Глава VII. МОЯ ПЕРВАЯ РЕВОЛЮЦИОННАЯ ОРГАНИЗАЦИЯ

Осенью 1896 г. я все же посетил деревню. Но дело ограничилось коротким перемирием с семьей. Отец хотел, чтоб я стал инженером. А я еще колебался между чистой математикой, к которой чувствовал большое тяготение, и революцией, которая постепенно овладевала мною. Каждое прикосновение к этому вопросу приводило к острому кризису в семье. Все были мрачны, все страдали, старшая сестра потихоньку плакала, и никто не знал, что предпринять. Гостивший в деревне дядя, инженер и владелец завода в Одессе, уговорил меня поехать на время к нему. Это все же был, хоть временный, выход из тупика. Я прожил у дяди несколько недель. Мы спорили о прибыли и прибавочной стоимости. Мой дядя был сильнее в присвоении прибыли, чем в объяснении ее. Поступление на математический факультет оттягивалось. Я жил в Одессе и искал. Чего? Главным образом, себя. Я заводил случайные знакомства с рабочими, доставал нелегальную литературу, давал уроки, читал тайные лекции старшим ученикам ремесленного училища, вел споры с марксистами, все еще пытаясь не сдаваться. С последним осенним пароходом я уехал в Николаев и снова поселился со Швиговским в саду.
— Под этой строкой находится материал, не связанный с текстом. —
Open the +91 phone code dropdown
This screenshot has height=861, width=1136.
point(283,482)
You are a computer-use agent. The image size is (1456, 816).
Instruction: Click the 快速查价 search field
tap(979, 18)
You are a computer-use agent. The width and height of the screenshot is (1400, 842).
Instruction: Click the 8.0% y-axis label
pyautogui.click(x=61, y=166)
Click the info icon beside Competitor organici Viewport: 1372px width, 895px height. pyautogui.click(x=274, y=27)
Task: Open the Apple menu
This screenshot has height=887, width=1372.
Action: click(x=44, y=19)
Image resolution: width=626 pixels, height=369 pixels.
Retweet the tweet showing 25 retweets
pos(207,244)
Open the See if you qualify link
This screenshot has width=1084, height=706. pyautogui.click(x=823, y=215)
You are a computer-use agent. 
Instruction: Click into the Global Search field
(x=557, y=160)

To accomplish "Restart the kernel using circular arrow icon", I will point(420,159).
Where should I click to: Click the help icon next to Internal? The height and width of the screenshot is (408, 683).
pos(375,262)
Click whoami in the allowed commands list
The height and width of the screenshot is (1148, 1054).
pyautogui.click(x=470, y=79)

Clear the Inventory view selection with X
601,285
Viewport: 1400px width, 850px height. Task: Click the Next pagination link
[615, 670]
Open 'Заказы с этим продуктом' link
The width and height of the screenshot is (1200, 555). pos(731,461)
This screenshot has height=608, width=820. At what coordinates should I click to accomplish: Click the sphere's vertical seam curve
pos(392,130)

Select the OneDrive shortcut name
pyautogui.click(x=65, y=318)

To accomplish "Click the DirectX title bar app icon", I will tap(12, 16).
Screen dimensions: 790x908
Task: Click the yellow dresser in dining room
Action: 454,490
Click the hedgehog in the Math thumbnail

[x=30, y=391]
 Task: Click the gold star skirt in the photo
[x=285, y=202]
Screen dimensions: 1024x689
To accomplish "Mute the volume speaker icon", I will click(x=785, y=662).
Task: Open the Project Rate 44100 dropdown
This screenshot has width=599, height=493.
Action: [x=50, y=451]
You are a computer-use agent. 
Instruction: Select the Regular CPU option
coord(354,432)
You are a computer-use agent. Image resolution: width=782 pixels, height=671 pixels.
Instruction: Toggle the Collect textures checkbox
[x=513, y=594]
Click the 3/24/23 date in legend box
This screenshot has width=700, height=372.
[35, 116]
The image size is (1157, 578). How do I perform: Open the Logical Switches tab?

Возобновилось старое. Мы обсуждали последние книжки радикальных журналов, спорили о дарвинизме, неопределенно готовились и ждали. Что послужило непосредственным толчком к начатию революционной пропаганды? На это трудно ответить. Толчок был внутренний. В той интеллигентской среде, в которой я вращался, никто не вел настоящей революционной работы. Мы отдавали себе отчет в том, что между нашими бесконечными беседами за чаем и революционной организацией -- целая пропасть. Мы знали, что связи с рабочими требуют большой конспирации. Это слово мы произносили серьезно, с уважением, почти мистическим. Мы не сомневались, что в конце концов перейдем от чаепитий к конспирации, но никто определенно не говорил, когда и как это произойдет. Чаще всего в оправдание оттяжек мы говорили друг другу: надо подготовиться. И это не было так уж неверно.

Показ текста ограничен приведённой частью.